• [Kutipan]:
KPI Anggap 'Pesbukers Ramadhan' Sarat Makian dan Celaan - pantomim Pan -Tomim

Saturday, June 17, 2017

KPI Anggap 'Pesbukers Ramadhan' Sarat Makian dan Celaan

Jakarta, CNN Indonesia -- Komisi Penyiaran Indonesia (KPI) menemukan beberapa program yang melanggar aturan saat mengevaluasi tayangan Ramadan. Melalui siaran pers yang diterima CNNIndonesia.com, empat program yang disebut melanggar termasuk Sahurnya OVJ yang ditayangkan di Trans 7, Pesbukers Ramadhan dan Sahurnya Pesbukers dari ANTV, serta Keluarga Gunarso di Indosiar.

Alih-alih mengandung semangat Ramadan, acara-acara itu dianggap KPI justru sarat akan makian dan celaan. KPI pun menilai adanya potensi pelanggaran Pedoman Perilaku Penyiaran dan Standar Program Siaran (P3 & SPS), terutama yang menyangkut Pasal 9 SPS.

Pasal itu berbicara mengenai penghormatan terhadap norma kesopanan dan kesusilaan.

Selain itu, KPI juga melihat adanya potensi pelanggaran terhadap Pasal 15 tentang perlindungan anak dan remaja. Pasal 17 mengenai perlindungan kepada orang dan masyarakat tertentu juga tidak diindahkan keempat program yang isinya kebanyakan candaan itu.

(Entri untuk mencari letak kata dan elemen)
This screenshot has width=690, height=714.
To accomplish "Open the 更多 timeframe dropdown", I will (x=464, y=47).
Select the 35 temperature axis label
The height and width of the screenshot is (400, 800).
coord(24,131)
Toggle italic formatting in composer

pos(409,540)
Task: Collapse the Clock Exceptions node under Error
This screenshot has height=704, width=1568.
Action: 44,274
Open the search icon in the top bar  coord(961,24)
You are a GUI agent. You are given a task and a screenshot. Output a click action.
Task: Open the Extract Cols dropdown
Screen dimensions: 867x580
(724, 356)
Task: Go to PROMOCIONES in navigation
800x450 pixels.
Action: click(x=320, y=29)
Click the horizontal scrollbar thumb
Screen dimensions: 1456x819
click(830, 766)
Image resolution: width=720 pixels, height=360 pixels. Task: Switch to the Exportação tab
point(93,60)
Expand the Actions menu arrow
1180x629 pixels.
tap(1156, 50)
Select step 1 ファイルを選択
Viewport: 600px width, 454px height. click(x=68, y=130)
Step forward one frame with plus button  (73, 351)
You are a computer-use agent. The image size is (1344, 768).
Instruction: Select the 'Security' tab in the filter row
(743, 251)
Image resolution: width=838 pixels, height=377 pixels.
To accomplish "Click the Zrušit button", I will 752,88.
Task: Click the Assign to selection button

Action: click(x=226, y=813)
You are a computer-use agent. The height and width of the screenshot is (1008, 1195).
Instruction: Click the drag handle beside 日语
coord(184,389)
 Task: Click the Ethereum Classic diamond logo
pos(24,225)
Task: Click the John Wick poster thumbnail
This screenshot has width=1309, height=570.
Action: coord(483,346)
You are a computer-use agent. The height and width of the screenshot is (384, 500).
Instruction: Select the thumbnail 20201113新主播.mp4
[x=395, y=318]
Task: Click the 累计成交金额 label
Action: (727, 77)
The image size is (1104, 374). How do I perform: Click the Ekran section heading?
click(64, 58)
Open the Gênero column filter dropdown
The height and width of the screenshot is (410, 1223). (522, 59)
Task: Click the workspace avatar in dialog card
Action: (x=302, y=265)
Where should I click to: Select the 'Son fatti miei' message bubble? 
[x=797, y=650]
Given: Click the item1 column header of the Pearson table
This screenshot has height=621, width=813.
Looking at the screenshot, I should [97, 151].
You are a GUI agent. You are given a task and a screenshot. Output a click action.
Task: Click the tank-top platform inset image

• [Yang Ditanyakan]:
Jawab pertanyaan berikut berdasarkan berita tentang KPI di atas.
(a) Di stasiun televisi mana Keluarga Gunarso ditayangkan?
(b) Apa yang dibahas dalam Pasal 9 SPS?
(c) Pasal 15 mengatur tentang apa?

• [Hasil Pengerjaan]:
(a) Keluarga Gunarso ditayangkan di Indosiar.
(b) Pasal 9 SPS membahas penghormatan terhadap norma kesopanan dan kesusilaan.
(c) Pasal 15 mengatur tentang perlindungan anak dan remaja.